From: Donn Cave <donn@u.washington.edu>
To: openldap-software@OpenLDAP.org
Subject: Re: Ldap kerberos ticket - GSSAPI
Date: Tue, 29 Mar 2005 16:43:45 -0800
On Tuesday, March 29, 2005, at 04:22 PM, Manel Euro wrote:
(quoting me)
From your sasl-regexp it isn't clear to me what you want, but logically
I think it follows that if you want principals who are represented in
the
directory to have similar DNs to those who are not, then you must want
them all in the form of the first one who was not in there, not the
second.
With my sasl-regexp I map my GSSAPI ids
(<uid=testUser,cn=EXAMPLE.NET,cn=GSSAPI,cn=auth>) to my directory DNs
(test user exists as <uid=testUser,dn=example,,dn=net>).

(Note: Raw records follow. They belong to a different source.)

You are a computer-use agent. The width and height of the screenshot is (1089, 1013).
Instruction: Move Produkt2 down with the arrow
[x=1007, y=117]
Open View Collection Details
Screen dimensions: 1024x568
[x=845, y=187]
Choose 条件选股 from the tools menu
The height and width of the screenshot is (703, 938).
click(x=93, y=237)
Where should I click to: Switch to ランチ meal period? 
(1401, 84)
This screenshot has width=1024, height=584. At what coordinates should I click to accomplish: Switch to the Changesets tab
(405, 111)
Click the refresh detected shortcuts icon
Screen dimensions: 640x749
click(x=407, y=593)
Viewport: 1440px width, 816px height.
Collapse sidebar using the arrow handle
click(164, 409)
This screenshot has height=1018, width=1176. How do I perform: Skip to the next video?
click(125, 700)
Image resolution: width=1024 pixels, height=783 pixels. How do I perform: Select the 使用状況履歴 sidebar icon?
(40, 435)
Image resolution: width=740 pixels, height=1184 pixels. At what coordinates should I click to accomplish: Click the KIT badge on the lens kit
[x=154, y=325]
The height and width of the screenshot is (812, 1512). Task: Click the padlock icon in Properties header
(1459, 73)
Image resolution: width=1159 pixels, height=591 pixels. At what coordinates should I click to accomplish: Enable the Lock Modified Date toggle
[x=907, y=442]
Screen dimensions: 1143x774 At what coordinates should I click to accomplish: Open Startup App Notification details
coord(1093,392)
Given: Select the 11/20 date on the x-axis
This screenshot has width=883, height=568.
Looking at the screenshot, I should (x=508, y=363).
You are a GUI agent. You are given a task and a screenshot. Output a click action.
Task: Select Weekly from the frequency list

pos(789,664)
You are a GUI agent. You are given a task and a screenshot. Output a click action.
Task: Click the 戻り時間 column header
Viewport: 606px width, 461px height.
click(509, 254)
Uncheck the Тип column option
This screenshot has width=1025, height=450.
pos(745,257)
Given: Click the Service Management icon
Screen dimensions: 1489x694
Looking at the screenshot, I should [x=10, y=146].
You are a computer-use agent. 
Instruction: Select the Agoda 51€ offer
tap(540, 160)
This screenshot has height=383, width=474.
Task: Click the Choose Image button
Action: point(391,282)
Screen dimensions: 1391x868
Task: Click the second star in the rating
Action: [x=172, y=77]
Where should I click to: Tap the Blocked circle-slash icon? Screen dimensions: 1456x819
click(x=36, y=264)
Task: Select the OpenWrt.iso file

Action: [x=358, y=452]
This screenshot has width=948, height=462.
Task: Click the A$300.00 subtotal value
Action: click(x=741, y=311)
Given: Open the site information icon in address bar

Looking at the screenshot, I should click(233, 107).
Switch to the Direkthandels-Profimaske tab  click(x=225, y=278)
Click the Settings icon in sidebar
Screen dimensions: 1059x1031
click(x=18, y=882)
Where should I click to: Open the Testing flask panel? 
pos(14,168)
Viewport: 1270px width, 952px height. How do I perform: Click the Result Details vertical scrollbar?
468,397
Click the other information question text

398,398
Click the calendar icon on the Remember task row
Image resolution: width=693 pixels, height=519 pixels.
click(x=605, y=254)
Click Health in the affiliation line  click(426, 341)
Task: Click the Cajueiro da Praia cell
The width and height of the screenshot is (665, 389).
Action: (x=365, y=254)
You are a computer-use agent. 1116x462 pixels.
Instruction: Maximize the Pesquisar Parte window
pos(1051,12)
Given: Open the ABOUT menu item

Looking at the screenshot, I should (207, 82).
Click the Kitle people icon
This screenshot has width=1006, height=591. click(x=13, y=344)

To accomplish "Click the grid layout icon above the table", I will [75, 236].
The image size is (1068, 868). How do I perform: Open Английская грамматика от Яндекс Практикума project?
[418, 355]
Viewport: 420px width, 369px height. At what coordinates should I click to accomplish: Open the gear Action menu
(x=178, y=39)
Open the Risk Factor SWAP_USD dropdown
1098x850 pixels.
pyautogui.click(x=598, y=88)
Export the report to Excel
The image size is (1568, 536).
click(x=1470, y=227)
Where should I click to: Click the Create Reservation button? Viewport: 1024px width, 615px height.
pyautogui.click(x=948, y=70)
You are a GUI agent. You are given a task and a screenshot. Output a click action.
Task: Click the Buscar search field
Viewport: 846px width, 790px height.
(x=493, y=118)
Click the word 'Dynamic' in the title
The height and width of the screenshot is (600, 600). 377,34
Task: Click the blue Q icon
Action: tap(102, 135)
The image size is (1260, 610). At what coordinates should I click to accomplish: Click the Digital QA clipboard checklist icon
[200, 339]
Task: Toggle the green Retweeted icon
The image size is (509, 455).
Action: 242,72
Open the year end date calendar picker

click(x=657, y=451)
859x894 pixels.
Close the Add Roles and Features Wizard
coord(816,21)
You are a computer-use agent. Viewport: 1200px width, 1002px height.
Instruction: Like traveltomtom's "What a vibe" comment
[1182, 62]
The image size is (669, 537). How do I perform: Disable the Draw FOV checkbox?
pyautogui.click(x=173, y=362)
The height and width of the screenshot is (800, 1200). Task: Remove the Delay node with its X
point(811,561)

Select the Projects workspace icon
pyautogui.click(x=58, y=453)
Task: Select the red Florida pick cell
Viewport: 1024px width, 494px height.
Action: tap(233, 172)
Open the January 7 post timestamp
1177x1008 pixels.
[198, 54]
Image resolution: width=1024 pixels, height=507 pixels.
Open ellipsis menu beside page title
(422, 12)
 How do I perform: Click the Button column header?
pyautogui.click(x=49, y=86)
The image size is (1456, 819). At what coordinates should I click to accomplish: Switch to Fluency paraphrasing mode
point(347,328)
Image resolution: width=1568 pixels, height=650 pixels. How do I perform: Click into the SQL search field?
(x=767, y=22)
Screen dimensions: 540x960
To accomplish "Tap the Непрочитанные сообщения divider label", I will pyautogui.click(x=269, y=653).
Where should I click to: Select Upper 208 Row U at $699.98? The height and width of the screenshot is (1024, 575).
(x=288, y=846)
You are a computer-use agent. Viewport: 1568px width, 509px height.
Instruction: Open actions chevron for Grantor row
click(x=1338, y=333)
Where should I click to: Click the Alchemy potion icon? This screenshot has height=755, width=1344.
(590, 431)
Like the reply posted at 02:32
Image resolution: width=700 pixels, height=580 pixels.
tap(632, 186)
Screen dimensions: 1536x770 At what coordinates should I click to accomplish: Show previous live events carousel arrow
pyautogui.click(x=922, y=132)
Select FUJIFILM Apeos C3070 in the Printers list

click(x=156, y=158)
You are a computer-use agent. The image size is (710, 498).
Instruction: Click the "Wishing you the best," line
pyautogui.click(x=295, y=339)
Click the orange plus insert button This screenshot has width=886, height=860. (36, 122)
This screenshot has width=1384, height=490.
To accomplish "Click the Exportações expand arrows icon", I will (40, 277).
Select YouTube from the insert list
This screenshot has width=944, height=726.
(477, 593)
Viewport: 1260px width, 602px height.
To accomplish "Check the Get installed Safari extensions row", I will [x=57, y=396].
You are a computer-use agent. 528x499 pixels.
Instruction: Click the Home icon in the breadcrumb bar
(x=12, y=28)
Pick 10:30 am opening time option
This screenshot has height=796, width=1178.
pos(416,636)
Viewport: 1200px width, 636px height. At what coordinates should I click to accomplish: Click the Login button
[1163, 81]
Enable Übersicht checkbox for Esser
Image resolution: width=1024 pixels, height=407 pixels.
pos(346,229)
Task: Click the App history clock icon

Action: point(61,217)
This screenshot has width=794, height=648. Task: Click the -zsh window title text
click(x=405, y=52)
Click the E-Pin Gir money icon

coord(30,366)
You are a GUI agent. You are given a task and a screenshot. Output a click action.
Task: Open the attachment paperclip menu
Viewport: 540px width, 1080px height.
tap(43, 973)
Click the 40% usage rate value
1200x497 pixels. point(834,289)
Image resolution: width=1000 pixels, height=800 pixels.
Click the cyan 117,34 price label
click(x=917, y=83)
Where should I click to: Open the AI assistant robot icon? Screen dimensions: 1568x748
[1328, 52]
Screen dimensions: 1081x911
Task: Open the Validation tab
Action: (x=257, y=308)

If I have understood well, I can use Ldap and Kerberos in two ways:
1st- SASL/gssapi
2nd- pass throught authentication - userPASSWORD: {sasl}user@REALM-COM and
saslauthd
I am using the first one. So, in this method when the kerberos ticket is
presented to the slapd, slapd maps this kerberos principal to the
*corresponding* directory DN. On this case, the principal
testePac@EXAMPLE.NET does not have an entry on the directory. Therefore,
according to what I have understood, this user shout not get a Kerberos
TGS to LDAP.
No - if you mean TGT (ticket granting ticket) - this user must get a TGT,
because
in fact that's how it got here. It authenticates to the LDAP service, and
then
we know who it is and what it's authorized to do. That analysis can't be
done
without authentication first, and the TGT is issued for authentication.
(Moreover,
it isn't even issued by the LDAP server, but rather by the Kerberos KDC,
but I take
it your concern at the moment has less to do with the TGT itself and more
with the
way the authenticated user is handled by the LDAP service.)